Communiqué de Presse de l'Association Hors la Rue.
L'association Hors la Rue se dit rassurée par la décision du Conseil Constitutionnel concernant les accords franco-roumains de 2007 ratifiés par la France en octobre 2010.
Ces accords rebaptisés "accords de protection des mineurs roumains isolés en France" n'apportaient, selon nous, aucune garantie de protection supplémentaire pour les mineurs roumains. Au contraire, l'absence d'enquêtes sociales préalables ainsi que la possibilité de contournement du juge pour enfants faisaient peser un réel risque sur les mineurs en situation de grande vulnérabilité.

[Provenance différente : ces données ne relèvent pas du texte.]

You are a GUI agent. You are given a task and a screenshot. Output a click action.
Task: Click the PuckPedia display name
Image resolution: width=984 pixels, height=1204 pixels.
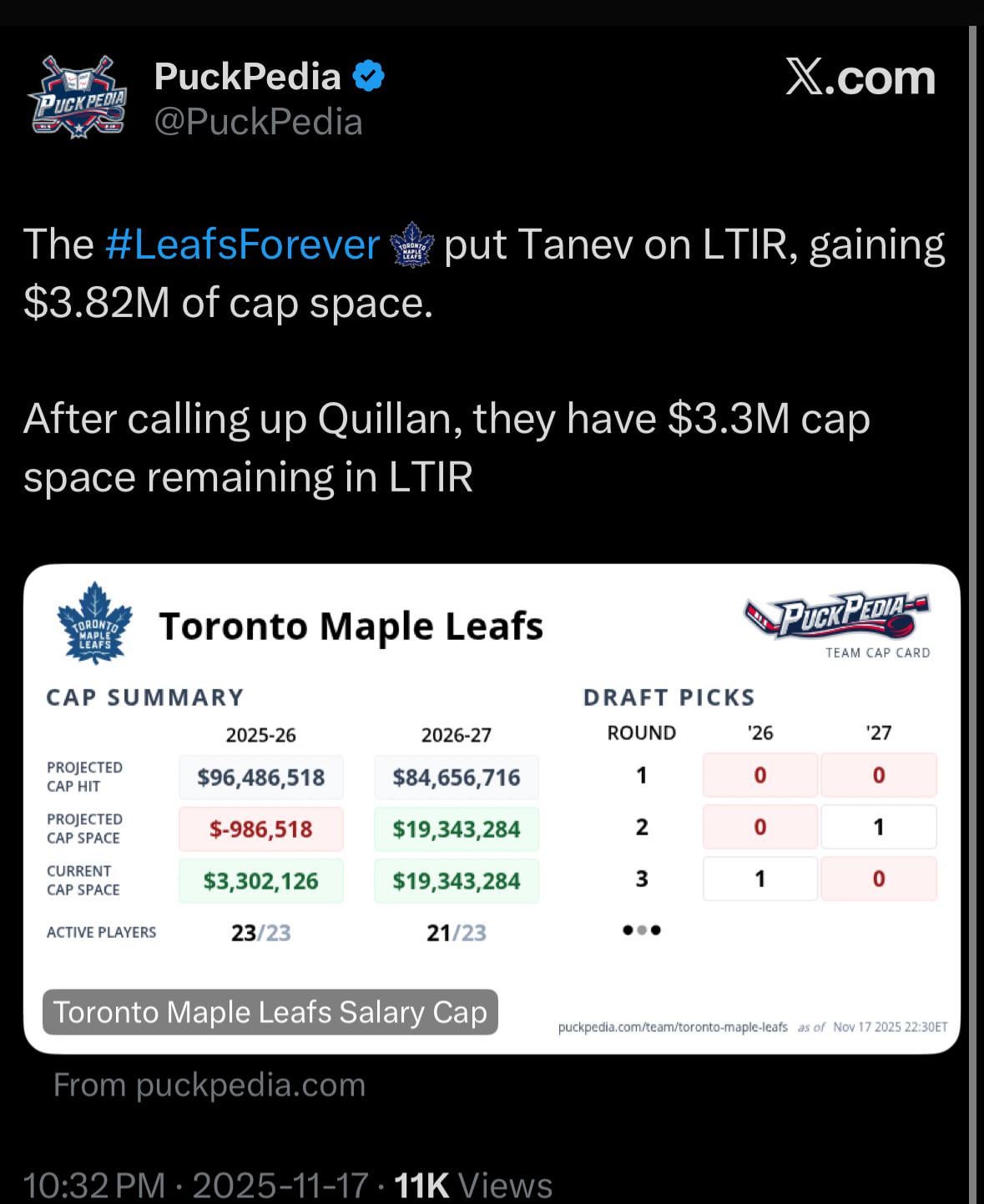click(247, 77)
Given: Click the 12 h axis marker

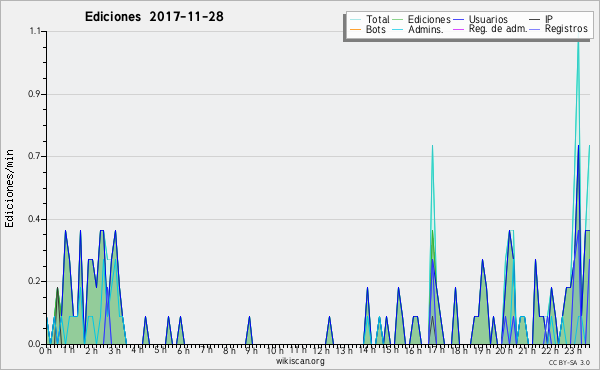Looking at the screenshot, I should pos(321,351).
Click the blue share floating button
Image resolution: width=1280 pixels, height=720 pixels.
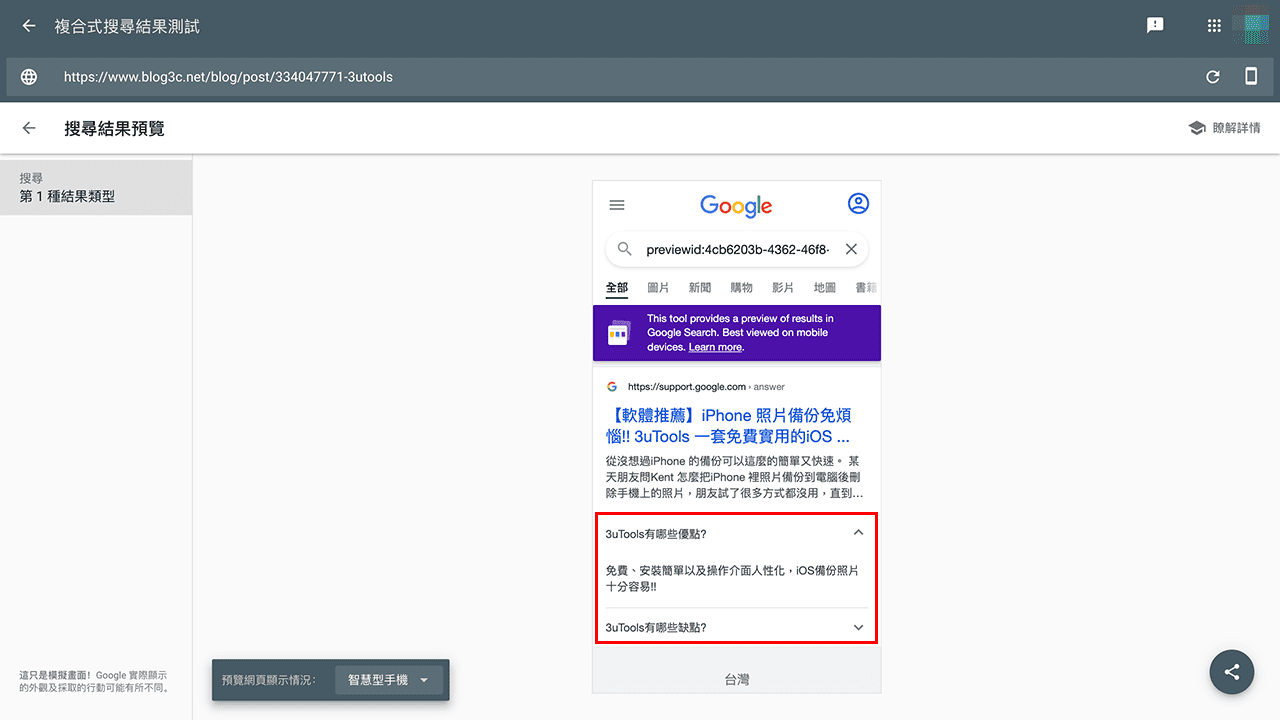(1231, 672)
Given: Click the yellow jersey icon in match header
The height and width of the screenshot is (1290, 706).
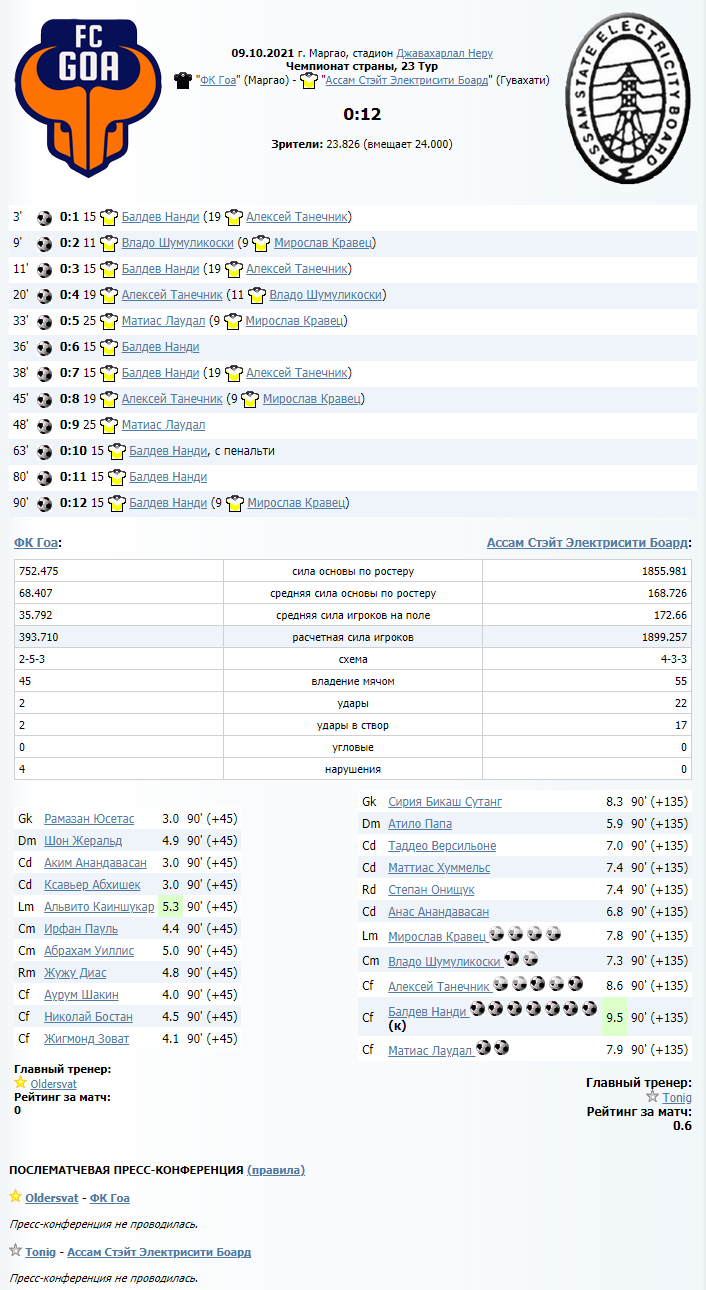Looking at the screenshot, I should [314, 81].
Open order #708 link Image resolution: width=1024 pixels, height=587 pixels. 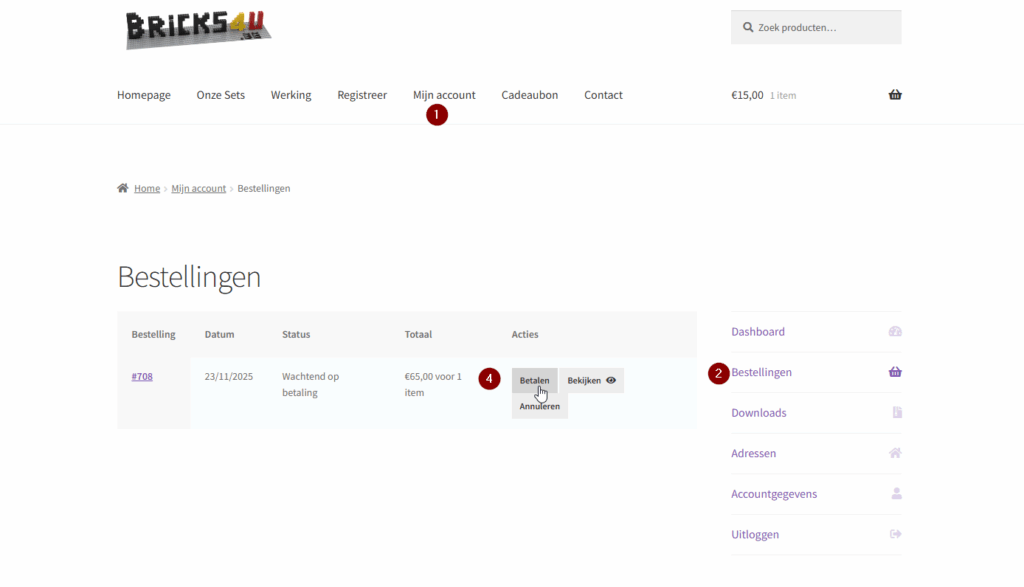(x=142, y=377)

Le fait que les "sages" ont estimé que la loi autorisant la ratification de cet accord était en contradiction avec l'article 16 de la déclaration des droits de l'homme de 1789 vient légitimer nos craintes initiales.
Pour autant, l'absence d'accord pour les mineurs roumains n'est pas satisfaisante. Plutôt que de se concentrer sur des mesures uniquement axées sur « l'aspect retour », il nous parait primordial de réfléchir avant tout à l'adaptation des mesures de protection de l'enfance envers ces mineurs les plus vulnérables.
Depuis 2007, date de rédaction de l'accord, la situation a beaucoup évolué et nous déplorons chaque année l'augmentation du nombre d'enfants se trouvant en situation de grand danger et/ou de traite des êtres humains (TEH). Sur ce dernier point, qui est loin de concerner uniquement les mineurs roumains (populations d'origine africaine, afghane, bosnienne,…), il faut rappeler qu'il n'existe toujours pas, en France, de dispositif spécifique permettant une protection réelle des mineurs victimes de TEH.
Hors la Rue appelle donc l'ensemble des acteurs compétents sur cette question à se mettre autour d'une table pour enfin proposer de véritables mesures de protection afin que l'intérêt supérieur de l'enfant prime sur toute autre considération.